I also missed Peadar Ó Guilín which annoyed me, as I found his contributions to the discussion after the main talks, fascinating, even if he seemed an evangelist for no longer needing publishers*. If I have him wrong, I’ll apologize.

Two other panelists really fascinated me too. The first was speaking as I arrived, John McNamee, President European Booksellers Federation spoke about the challenges of bookselling in the future and spoke of a vision where he sold the customer the intellectual property for a fee and then asked what format he would prefer it in. Seems a nice idea, though my gut told me that it wouldn’t work at a decentralized level and would work at a much more central level. But then, being proved wrong on that one, would be a bonus.

By far the most revelatory though was the South County Dublin Librarian, Georgina Byrne. She revealed the extent of their download services something its seems that has floated beneath the radar of nearly everybody in Irish publishing (certainly non-one has ever mentioned it to me).

They have partnered with Overdrive and now deliver up to 3000 titles in ebook and audio book form to members via their download zone.

If you like paper and love paper books then the message Georgina had to share was a depressing one. Children love the libraries Tumblebooks service which offers children’s books online. And, if you listen, read an watch one, you can see why. I tried Dinotrain and it is fun!

As Samantha Holamn said during the discussion, the panel and teh subsequent discussion was by far the best she had attended because it looked forward and I think that was due in large part to Oisín McGann who chaired the event quick wonderfully offering his well considered contributions and links out to funny and informative videos throughout.
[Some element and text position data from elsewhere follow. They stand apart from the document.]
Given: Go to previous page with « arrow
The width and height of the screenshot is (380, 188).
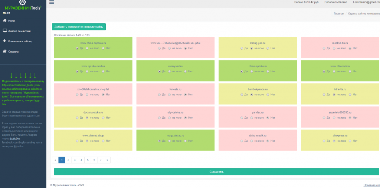Looking at the screenshot, I should [x=55, y=160].
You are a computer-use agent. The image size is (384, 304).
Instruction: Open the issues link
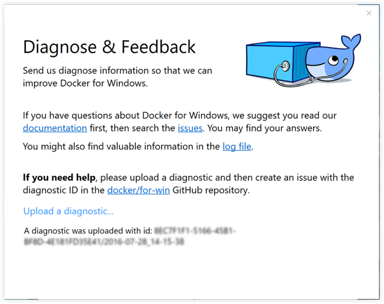coord(191,128)
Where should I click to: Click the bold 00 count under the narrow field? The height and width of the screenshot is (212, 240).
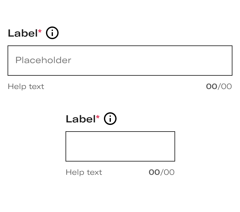pyautogui.click(x=154, y=172)
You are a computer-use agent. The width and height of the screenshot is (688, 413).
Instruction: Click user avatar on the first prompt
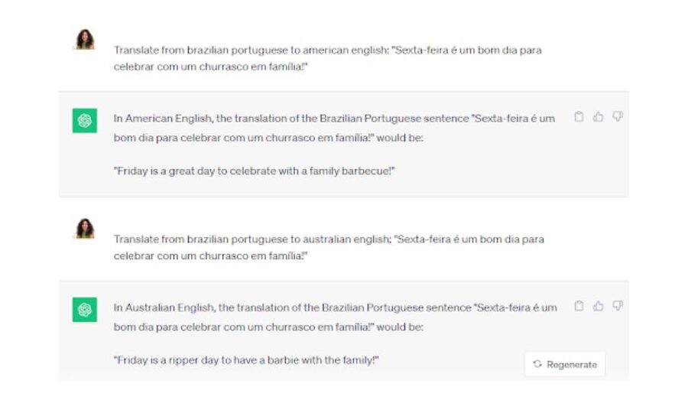(x=85, y=40)
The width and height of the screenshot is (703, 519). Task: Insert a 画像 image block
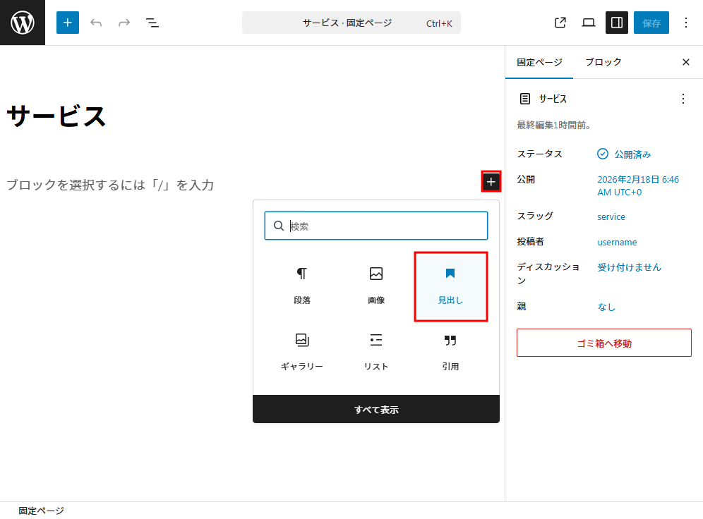pyautogui.click(x=376, y=286)
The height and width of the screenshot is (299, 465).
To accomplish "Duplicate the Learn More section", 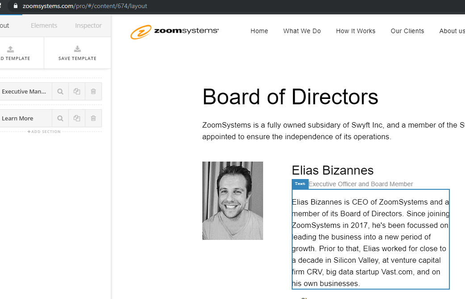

I’ve left numerous side issues out but needless to say there was much discussion on Agents, Publishers, Contracts, Google, a little about Amazon, Scribd and a little about revenue models and changing cultural norms. It was a shame I had to leave so quickly when it ended I’d have liked to discuss some of the issues more with the panelists. Still, a thoroughly thought provoking evening.
Eoin

* It always amazes me that people would relish the disappearance of publishers wholesale. Yes some publishers might not be excellent and sometimes working relationship have become strained or just plain broken, but surely as an industry over the lifetime of their existence, publishers have been more than simply blood suckers?